**EXCERPTED DATA:**
■ ■ ■ ■
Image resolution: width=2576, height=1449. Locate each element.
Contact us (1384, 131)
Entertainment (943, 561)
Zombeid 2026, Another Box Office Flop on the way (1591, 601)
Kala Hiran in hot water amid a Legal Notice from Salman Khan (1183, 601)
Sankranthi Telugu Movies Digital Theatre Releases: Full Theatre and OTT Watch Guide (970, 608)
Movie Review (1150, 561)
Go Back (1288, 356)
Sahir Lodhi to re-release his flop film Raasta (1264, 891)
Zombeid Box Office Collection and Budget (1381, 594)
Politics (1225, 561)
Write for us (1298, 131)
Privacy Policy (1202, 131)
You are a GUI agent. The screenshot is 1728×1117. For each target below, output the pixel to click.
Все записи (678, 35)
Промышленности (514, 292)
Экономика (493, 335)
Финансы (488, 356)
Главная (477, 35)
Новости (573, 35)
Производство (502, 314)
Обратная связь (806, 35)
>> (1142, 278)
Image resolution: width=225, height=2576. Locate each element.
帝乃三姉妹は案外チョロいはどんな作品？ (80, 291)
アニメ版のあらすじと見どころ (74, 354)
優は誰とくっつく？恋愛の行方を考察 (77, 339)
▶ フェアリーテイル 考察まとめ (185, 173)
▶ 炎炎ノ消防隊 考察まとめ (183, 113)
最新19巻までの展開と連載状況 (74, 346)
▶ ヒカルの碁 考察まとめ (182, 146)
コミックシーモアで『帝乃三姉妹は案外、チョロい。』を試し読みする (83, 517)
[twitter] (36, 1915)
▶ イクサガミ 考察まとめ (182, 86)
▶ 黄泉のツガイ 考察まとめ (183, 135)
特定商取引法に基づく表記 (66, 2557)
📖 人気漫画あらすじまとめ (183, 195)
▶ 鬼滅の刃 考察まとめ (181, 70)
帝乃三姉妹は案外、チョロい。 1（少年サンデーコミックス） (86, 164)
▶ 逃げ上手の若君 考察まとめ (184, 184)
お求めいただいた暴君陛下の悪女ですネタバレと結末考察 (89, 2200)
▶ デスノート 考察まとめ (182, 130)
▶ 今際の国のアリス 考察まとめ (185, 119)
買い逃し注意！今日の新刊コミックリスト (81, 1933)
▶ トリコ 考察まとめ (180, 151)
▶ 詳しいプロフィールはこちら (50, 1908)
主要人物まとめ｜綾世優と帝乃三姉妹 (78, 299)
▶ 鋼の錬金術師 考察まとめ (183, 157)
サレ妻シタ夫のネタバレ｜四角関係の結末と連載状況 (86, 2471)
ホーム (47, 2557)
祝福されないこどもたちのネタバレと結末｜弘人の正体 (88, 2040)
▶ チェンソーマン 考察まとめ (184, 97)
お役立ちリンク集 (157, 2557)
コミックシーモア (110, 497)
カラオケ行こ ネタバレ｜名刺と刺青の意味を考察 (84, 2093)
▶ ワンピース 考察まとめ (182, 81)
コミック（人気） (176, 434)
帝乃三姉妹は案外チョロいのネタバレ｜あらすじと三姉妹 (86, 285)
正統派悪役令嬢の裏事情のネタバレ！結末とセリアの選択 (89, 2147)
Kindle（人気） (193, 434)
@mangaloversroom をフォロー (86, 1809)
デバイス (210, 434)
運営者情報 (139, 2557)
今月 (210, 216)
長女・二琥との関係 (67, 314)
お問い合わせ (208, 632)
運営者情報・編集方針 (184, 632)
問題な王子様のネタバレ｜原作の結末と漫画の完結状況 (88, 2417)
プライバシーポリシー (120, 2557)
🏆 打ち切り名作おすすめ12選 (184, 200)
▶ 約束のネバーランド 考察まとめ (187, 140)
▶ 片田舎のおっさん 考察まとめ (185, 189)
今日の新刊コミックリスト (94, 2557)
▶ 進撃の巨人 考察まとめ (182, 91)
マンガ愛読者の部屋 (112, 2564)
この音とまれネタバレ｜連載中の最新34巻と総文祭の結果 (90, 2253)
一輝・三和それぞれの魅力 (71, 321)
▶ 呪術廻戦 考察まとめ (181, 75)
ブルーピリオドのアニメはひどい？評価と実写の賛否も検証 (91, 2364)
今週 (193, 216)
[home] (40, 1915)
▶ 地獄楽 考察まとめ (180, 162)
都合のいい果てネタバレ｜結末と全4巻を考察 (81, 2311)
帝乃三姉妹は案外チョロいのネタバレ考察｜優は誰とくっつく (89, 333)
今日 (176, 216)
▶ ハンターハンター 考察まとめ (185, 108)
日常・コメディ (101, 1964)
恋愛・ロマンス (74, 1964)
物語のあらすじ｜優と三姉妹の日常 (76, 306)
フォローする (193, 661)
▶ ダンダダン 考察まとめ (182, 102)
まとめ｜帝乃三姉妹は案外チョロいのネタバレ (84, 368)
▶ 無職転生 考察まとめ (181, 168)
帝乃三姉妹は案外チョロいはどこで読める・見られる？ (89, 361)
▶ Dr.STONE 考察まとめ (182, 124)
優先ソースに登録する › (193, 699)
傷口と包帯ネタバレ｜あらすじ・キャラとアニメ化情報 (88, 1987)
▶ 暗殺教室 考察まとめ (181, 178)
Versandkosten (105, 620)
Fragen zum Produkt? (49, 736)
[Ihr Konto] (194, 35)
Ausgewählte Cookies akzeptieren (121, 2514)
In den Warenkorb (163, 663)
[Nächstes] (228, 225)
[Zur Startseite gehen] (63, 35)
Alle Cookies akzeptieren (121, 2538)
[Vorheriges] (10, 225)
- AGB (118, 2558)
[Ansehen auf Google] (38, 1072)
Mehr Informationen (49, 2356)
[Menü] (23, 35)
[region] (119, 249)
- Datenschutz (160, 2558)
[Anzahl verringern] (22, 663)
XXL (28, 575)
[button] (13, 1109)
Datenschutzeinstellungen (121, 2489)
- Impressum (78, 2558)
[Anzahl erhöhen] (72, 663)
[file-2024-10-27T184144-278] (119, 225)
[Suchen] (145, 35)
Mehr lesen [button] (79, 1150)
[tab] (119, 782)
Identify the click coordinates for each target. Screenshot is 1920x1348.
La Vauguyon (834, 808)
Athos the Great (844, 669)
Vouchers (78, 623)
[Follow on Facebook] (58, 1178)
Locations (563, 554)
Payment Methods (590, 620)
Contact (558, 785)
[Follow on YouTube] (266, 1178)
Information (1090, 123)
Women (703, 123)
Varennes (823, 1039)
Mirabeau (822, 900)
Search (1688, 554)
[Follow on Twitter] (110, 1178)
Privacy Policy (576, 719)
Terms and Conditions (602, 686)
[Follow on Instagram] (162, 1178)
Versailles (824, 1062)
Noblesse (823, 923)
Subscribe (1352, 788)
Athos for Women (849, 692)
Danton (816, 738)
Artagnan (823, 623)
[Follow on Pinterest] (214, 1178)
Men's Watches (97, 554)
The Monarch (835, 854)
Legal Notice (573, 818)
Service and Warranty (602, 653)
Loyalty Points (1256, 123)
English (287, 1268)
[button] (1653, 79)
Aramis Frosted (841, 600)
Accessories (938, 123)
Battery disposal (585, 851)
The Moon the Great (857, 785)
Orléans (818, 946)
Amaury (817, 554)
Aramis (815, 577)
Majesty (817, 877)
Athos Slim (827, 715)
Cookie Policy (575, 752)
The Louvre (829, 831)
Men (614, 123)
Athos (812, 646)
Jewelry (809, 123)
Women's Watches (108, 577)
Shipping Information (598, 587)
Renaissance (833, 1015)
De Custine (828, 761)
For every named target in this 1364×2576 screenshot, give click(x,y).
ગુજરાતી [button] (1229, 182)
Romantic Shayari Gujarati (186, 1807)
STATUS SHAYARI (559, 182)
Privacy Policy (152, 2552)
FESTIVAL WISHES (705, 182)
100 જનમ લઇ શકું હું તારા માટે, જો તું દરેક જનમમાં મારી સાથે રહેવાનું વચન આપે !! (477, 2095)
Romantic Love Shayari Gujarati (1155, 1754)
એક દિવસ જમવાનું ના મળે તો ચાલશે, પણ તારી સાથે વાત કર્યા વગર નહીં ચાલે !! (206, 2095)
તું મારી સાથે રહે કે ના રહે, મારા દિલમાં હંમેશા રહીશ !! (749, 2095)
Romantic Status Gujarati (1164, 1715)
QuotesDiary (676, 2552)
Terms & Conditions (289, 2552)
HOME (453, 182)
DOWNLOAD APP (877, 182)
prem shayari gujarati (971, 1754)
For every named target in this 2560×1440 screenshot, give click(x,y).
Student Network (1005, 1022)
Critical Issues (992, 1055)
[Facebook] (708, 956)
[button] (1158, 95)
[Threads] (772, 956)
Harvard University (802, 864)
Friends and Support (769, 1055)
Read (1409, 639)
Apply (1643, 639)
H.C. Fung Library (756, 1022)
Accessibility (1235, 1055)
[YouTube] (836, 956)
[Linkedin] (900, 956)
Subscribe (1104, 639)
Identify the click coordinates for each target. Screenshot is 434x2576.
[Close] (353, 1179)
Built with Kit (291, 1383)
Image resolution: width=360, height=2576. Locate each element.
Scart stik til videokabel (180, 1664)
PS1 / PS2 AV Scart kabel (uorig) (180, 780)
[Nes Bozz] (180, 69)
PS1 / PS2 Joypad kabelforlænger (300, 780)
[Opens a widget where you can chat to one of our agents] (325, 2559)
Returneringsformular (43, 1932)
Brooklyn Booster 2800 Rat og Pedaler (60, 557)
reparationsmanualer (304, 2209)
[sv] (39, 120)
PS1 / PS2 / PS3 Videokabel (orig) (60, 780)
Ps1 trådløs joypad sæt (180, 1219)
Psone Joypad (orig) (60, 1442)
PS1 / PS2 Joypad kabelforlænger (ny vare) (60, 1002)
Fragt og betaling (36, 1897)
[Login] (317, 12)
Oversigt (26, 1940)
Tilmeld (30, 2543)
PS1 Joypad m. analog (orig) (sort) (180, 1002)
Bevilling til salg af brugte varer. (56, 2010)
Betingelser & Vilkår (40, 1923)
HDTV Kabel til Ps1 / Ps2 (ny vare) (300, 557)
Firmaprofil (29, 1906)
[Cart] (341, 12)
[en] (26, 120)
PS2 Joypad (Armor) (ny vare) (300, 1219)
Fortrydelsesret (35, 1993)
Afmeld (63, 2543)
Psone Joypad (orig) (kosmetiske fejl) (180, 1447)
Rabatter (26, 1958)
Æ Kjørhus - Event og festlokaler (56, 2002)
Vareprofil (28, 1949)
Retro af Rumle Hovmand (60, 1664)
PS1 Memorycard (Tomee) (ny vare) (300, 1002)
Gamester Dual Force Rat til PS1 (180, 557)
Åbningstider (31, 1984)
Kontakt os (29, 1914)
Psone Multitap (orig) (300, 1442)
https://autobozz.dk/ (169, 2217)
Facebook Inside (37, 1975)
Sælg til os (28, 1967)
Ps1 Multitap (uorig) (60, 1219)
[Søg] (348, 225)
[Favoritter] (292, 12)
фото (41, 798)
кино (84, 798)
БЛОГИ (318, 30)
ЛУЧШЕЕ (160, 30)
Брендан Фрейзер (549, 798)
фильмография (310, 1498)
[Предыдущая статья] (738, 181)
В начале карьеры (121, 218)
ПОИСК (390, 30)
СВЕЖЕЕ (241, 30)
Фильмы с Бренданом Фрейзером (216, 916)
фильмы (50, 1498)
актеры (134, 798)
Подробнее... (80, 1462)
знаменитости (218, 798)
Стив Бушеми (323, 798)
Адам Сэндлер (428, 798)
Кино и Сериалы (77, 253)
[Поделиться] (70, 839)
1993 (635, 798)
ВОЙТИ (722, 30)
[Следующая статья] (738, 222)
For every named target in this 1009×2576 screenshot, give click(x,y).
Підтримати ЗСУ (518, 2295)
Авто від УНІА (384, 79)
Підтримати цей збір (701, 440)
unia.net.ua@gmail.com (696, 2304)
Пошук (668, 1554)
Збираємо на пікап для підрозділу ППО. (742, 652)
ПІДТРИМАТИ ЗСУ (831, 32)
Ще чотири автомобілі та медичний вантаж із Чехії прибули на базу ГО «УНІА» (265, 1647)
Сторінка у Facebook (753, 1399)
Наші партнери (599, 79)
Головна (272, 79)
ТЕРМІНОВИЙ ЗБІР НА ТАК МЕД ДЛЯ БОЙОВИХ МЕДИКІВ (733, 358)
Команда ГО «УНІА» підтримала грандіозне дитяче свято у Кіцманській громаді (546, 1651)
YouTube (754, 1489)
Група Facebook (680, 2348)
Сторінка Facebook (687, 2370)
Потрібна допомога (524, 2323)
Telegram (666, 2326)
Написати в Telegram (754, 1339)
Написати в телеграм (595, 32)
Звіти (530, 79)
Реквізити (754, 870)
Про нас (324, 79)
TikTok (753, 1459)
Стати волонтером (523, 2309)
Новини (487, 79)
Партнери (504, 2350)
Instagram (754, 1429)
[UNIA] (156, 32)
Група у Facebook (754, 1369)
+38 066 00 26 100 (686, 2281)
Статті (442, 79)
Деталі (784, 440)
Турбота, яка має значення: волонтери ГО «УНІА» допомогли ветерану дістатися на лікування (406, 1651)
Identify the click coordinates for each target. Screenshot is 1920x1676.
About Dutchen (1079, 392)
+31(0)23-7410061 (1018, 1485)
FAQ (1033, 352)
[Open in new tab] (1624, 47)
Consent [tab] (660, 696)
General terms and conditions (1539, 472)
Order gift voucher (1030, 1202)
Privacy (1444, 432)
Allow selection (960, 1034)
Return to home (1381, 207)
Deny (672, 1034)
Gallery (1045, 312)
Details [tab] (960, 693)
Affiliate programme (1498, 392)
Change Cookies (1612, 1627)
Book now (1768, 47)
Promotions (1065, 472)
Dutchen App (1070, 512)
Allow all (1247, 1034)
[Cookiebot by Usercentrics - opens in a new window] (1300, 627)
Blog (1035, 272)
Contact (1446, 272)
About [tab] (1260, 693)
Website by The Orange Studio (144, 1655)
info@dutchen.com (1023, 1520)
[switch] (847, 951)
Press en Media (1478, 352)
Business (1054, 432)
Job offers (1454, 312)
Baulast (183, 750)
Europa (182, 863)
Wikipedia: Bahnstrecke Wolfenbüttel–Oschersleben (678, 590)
■ ■ ■ ■
**WHAT IS EXPECTED:**
Only the lines from the one holding "[Следующая статья] (738, 222)" to the end of the listing are to be written out, word for word.

**RESPONSE TO THIS TASK:**
[Следующая статья] (738, 222)
For every named target in this 1009×2576 screenshot, give click(x,y).
Підтримати ЗСУ (518, 2295)
Авто від УНІА (384, 79)
Підтримати цей збір (701, 440)
unia.net.ua@gmail.com (696, 2304)
Пошук (668, 1554)
Збираємо на пікап для підрозділу ППО. (742, 652)
ПІДТРИМАТИ ЗСУ (831, 32)
Ще чотири автомобілі та медичний вантаж із Чехії прибули на базу ГО «УНІА» (265, 1647)
Сторінка у Facebook (753, 1399)
Наші партнери (599, 79)
Головна (272, 79)
ТЕРМІНОВИЙ ЗБІР НА ТАК МЕД ДЛЯ БОЙОВИХ МЕДИКІВ (733, 358)
Команда ГО «УНІА» підтримала грандіозне дитяче свято у Кіцманській громаді (546, 1651)
YouTube (754, 1489)
Група Facebook (680, 2348)
Сторінка Facebook (687, 2370)
Потрібна допомога (524, 2323)
Telegram (666, 2326)
Написати в Telegram (754, 1339)
Написати в телеграм (595, 32)
Звіти (530, 79)
Реквізити (754, 870)
Про нас (324, 79)
TikTok (753, 1459)
Стати волонтером (523, 2309)
Новини (487, 79)
Партнери (504, 2350)
Instagram (754, 1429)
[UNIA] (156, 32)
Група у Facebook (754, 1369)
+38 066 00 26 100 (686, 2281)
Статті (442, 79)
Деталі (784, 440)
Турбота, яка має значення: волонтери ГО «УНІА» допомогли ветерану дістатися на лікування (406, 1651)
Identify the click coordinates for each target. Screenshot is 1920x1676.
About Dutchen (1079, 392)
+31(0)23-7410061 (1018, 1485)
FAQ (1033, 352)
[Open in new tab] (1624, 47)
Consent [tab] (660, 696)
General terms and conditions (1539, 472)
Order gift voucher (1030, 1202)
Privacy (1444, 432)
Allow selection (960, 1034)
Return to home (1381, 207)
Deny (672, 1034)
Gallery (1045, 312)
Details [tab] (960, 693)
Affiliate programme (1498, 392)
Change Cookies (1612, 1627)
Book now (1768, 47)
Promotions (1065, 472)
Dutchen App (1070, 512)
Allow all (1247, 1034)
[Cookiebot by Usercentrics - opens in a new window] (1300, 627)
Blog (1035, 272)
Contact (1446, 272)
About [tab] (1260, 693)
Website by The Orange Studio (144, 1655)
info@dutchen.com (1023, 1520)
[switch] (847, 951)
Press en Media (1478, 352)
Business (1054, 432)
Job offers (1454, 312)
Baulast (183, 750)
Europa (182, 863)
Wikipedia: Bahnstrecke Wolfenbüttel–Oschersleben (678, 590)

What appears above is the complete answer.